Collected data:
......
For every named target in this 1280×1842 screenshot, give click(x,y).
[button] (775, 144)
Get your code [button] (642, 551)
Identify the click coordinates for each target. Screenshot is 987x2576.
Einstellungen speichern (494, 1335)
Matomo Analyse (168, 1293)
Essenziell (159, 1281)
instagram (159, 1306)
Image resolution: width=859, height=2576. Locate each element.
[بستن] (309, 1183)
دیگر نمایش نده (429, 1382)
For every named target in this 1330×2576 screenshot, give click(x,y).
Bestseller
......
• _WHAT TO WORK ON_:
Please provide an exact transcription of each line from the one holding "[بستن] (309, 1183)" through the final line of the data above.

• _ANSWER SECTION_:
[بستن] (309, 1183)
دیگر نمایش نده (429, 1382)
For every named target in this 1330×2576 screenshot, give click(x,y).
Bestseller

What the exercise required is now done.